[Entries for locating text and elements]
....
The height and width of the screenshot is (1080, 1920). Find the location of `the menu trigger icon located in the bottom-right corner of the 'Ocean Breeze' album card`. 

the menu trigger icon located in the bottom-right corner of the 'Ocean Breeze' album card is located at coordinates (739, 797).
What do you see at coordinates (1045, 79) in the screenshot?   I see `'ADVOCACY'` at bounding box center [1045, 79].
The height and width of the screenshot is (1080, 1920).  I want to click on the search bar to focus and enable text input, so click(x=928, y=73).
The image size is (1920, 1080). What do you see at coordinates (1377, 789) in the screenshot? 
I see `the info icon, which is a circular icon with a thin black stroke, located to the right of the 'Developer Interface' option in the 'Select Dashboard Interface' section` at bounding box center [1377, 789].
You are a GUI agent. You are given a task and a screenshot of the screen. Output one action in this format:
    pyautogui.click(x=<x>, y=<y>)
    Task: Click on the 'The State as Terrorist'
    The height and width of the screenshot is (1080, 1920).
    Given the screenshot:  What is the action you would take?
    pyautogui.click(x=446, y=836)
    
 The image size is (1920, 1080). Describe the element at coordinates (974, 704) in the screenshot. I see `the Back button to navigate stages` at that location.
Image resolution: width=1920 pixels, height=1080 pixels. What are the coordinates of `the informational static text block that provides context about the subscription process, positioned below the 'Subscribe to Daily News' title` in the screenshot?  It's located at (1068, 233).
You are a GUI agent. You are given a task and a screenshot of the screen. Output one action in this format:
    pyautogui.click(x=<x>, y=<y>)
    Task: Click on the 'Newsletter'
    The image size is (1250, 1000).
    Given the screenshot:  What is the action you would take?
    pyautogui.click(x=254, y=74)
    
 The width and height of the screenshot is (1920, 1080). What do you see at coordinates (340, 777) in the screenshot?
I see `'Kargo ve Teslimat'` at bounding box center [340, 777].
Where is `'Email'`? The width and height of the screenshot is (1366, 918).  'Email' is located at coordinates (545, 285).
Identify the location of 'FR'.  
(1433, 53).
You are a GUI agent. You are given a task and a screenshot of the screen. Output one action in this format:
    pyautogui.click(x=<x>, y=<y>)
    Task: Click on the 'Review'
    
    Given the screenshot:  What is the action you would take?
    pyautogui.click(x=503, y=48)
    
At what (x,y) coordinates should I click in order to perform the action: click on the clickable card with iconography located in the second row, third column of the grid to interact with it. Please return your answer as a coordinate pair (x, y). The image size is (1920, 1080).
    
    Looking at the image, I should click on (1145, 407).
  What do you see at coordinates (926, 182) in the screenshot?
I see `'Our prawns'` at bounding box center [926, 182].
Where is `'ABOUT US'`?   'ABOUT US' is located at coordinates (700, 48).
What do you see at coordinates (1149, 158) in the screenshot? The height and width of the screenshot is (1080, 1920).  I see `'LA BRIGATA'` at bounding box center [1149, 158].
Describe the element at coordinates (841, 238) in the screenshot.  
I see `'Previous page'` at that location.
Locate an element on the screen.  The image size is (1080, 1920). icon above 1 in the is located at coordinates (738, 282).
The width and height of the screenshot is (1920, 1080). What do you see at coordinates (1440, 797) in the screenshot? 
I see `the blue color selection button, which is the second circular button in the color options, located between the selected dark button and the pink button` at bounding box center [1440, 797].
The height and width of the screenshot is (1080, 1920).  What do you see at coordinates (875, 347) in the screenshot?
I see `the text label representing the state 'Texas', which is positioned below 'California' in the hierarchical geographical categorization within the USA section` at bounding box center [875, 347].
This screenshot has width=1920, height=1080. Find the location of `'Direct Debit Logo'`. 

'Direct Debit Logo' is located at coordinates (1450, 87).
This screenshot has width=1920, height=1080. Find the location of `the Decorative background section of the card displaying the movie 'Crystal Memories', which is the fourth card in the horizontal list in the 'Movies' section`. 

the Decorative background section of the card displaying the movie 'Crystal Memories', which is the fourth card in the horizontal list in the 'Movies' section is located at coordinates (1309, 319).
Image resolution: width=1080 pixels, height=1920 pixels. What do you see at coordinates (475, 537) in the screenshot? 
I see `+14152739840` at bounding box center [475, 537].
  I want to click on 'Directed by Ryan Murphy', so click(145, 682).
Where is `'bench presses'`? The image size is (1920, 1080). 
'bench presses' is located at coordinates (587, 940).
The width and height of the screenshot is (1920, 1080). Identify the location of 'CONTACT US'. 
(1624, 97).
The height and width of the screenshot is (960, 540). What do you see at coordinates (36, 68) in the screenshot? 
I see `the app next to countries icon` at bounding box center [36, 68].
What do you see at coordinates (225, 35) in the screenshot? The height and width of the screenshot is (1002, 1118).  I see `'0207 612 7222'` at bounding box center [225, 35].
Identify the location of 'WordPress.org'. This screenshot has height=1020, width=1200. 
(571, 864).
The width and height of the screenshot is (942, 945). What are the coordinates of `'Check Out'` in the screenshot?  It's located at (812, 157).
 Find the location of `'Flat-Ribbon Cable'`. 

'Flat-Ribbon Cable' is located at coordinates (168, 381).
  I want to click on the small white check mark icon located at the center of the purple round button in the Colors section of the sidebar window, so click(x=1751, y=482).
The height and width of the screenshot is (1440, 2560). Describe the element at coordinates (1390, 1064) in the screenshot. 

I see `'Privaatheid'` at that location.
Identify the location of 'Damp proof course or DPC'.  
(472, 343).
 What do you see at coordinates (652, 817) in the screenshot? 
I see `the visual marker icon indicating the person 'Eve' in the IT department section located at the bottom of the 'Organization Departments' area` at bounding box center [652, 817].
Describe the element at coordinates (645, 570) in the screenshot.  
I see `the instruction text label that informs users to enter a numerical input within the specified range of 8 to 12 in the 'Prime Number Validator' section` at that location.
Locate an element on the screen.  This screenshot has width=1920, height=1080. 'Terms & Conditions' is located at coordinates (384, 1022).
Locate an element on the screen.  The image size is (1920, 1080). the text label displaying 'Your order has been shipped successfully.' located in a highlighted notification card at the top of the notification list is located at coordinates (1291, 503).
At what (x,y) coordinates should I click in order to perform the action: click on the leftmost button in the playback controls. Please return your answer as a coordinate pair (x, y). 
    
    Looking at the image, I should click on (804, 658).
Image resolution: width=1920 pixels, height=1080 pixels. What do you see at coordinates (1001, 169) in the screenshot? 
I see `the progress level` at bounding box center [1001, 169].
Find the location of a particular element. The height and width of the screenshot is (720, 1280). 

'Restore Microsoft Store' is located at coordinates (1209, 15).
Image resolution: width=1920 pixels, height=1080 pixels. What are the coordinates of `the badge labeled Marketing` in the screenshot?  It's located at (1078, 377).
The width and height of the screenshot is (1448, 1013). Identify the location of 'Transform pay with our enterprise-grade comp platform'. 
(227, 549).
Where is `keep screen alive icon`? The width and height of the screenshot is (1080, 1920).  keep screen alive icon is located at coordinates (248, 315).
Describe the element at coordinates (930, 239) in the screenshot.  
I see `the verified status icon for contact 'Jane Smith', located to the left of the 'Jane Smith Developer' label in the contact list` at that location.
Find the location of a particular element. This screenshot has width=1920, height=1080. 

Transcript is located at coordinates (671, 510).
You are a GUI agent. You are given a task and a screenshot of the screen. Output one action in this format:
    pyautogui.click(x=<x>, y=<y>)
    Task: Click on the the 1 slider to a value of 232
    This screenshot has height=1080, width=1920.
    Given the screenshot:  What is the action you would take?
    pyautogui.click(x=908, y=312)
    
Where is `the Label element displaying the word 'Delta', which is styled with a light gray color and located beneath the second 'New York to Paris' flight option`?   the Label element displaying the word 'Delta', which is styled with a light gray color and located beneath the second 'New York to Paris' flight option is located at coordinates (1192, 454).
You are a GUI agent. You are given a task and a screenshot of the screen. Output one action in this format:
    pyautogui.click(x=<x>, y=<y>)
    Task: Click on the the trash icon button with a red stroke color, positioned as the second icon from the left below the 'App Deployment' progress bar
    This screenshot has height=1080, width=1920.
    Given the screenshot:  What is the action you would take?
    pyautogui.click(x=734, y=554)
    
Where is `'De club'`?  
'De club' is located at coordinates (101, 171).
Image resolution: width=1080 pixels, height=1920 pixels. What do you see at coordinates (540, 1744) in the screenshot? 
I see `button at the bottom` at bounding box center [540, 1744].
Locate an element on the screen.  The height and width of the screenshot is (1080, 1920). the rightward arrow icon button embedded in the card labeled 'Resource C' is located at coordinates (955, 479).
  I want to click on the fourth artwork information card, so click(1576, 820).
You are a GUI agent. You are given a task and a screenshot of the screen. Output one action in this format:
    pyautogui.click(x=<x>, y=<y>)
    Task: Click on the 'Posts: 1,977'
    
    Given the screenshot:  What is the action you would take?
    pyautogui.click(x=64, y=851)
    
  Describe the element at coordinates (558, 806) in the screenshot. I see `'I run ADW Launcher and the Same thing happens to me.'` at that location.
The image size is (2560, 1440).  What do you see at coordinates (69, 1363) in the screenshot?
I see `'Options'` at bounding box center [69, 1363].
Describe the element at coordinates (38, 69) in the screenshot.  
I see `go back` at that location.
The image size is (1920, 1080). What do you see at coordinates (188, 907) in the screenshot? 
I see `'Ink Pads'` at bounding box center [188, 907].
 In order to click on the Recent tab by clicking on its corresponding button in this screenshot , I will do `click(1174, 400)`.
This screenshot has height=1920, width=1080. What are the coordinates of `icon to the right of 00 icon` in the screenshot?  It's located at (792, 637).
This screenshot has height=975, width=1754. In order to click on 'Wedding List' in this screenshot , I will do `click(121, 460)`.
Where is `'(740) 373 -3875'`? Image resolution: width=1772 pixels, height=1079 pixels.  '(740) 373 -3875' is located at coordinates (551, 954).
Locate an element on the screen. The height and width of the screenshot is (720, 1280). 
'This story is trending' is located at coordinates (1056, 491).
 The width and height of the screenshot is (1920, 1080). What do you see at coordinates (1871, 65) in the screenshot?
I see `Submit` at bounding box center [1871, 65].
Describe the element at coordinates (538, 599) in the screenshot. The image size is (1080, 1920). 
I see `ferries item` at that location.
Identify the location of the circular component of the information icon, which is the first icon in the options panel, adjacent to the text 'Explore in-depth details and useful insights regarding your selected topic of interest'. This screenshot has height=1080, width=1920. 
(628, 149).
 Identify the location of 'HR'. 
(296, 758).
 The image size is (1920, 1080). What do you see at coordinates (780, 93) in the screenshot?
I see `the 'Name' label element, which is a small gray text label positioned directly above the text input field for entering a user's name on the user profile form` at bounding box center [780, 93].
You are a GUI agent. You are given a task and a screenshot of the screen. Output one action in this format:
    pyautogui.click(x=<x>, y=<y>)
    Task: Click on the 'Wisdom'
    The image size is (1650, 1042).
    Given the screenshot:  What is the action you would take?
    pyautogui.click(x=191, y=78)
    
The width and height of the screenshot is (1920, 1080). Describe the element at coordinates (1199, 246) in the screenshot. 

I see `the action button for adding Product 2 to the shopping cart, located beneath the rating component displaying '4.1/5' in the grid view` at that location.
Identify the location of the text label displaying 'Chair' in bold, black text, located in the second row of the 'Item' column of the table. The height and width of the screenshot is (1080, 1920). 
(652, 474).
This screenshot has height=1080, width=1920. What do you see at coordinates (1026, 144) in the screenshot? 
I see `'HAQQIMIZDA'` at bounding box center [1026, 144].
....
Work instructions | Reproduce verbatim the portion of the records above that begins with the line containing "Locate an element on the screen. The" and ends with the line containing "action button for", including both of those lines.

Solution |
Locate an element on the screen. The height and width of the screenshot is (720, 1280). 
'This story is trending' is located at coordinates (1056, 491).
 The width and height of the screenshot is (1920, 1080). What do you see at coordinates (1871, 65) in the screenshot?
I see `Submit` at bounding box center [1871, 65].
Describe the element at coordinates (538, 599) in the screenshot. The image size is (1080, 1920). 
I see `ferries item` at that location.
Identify the location of the circular component of the information icon, which is the first icon in the options panel, adjacent to the text 'Explore in-depth details and useful insights regarding your selected topic of interest'. This screenshot has height=1080, width=1920. 
(628, 149).
 Identify the location of 'HR'. 
(296, 758).
 The image size is (1920, 1080). What do you see at coordinates (780, 93) in the screenshot?
I see `the 'Name' label element, which is a small gray text label positioned directly above the text input field for entering a user's name on the user profile form` at bounding box center [780, 93].
You are a GUI agent. You are given a task and a screenshot of the screen. Output one action in this format:
    pyautogui.click(x=<x>, y=<y>)
    Task: Click on the 'Wisdom'
    The image size is (1650, 1042).
    Given the screenshot:  What is the action you would take?
    pyautogui.click(x=191, y=78)
    
The width and height of the screenshot is (1920, 1080). Describe the element at coordinates (1199, 246) in the screenshot. 

I see `the action button for adding Product 2 to the shopping cart, located beneath the rating component displaying '4.1/5' in the grid view` at that location.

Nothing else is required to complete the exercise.